# [THE TASK]
Scan the entries below for lines holding "agent". Give the number of such lines alone.

(Items from a dataset)
============

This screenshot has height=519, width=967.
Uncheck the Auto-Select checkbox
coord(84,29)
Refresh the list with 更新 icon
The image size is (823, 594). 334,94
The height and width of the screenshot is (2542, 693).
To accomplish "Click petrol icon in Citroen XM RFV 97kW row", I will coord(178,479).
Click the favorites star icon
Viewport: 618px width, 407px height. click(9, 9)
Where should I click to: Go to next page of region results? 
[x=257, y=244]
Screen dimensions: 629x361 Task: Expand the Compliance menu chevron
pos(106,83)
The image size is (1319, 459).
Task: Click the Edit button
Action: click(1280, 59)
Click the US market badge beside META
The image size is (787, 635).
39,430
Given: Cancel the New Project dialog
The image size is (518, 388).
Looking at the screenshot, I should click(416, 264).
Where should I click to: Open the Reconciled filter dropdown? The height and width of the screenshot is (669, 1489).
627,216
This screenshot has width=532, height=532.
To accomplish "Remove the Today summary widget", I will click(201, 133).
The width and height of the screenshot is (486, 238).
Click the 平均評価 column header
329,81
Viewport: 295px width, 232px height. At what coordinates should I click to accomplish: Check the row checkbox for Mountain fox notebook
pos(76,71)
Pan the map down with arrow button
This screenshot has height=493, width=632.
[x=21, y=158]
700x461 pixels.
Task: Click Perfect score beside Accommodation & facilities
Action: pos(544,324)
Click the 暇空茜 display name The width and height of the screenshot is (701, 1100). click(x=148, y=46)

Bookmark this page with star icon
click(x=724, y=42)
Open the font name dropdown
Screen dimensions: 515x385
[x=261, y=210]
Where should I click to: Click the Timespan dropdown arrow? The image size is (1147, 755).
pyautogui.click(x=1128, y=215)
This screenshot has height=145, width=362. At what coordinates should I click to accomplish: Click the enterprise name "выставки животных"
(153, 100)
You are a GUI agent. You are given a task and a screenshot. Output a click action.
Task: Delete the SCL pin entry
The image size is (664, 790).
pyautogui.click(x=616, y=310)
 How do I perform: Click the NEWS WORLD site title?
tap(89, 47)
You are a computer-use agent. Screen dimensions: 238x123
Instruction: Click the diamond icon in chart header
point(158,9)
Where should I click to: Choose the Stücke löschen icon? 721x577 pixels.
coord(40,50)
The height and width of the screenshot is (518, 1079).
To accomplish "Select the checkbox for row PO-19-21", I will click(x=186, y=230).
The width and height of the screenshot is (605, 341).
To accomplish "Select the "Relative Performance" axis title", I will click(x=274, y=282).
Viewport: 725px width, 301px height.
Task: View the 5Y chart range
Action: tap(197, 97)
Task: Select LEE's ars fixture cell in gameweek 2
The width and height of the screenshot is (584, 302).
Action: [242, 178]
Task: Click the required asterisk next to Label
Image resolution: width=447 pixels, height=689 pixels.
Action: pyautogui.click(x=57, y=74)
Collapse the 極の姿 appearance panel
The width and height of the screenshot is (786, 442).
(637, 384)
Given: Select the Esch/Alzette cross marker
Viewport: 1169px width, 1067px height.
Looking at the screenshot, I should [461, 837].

============

# [COMPLETED EXERCISE]
2